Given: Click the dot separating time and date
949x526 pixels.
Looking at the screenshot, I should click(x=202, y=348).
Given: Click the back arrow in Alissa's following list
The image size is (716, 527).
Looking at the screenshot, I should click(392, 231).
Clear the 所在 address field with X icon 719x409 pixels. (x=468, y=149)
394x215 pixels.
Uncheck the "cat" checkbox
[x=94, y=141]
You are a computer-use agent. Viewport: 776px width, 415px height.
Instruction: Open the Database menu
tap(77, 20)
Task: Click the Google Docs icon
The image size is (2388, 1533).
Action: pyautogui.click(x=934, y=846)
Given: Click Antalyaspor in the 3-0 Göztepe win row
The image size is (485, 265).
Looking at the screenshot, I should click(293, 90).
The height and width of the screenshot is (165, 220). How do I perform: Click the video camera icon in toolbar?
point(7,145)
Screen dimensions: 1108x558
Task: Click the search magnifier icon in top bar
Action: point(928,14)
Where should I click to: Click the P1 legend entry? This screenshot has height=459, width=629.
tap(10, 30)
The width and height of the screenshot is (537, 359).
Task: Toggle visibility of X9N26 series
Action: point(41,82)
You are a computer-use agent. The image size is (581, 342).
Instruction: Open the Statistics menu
* * *
> **Aim of the exercise**: Please rewrite all of the records above as a numbered list, one item per line, leaving out any blank lines.

> **Answer below**:
1. Given: Click the dot separating time and date
2. 949x526 pixels.
3. Looking at the screenshot, I should click(x=202, y=348).
4. Given: Click the back arrow in Alissa's following list
5. The image size is (716, 527).
6. Looking at the screenshot, I should click(392, 231).
7. Clear the 所在 address field with X icon 719x409 pixels. (x=468, y=149)
8. 394x215 pixels.
9. Uncheck the "cat" checkbox
10. [x=94, y=141]
11. You are a computer-use agent. Viewport: 776px width, 415px height.
12. Instruction: Open the Database menu
13. tap(77, 20)
14. Task: Click the Google Docs icon
15. The image size is (2388, 1533).
16. Action: pyautogui.click(x=934, y=846)
17. Given: Click Antalyaspor in the 3-0 Göztepe win row
18. The image size is (485, 265).
19. Looking at the screenshot, I should click(293, 90).
20. The height and width of the screenshot is (165, 220). How do I perform: Click the video camera icon in toolbar?
21. point(7,145)
22. Screen dimensions: 1108x558
23. Task: Click the search magnifier icon in top bar
24. Action: point(928,14)
25. Where should I click to: Click the P1 legend entry? This screenshot has height=459, width=629.
26. tap(10, 30)
27. The width and height of the screenshot is (537, 359).
28. Task: Toggle visibility of X9N26 series
29. Action: point(41,82)
30. You are a computer-use agent. The image size is (581, 342).
31. Instruction: Open the Statistics menu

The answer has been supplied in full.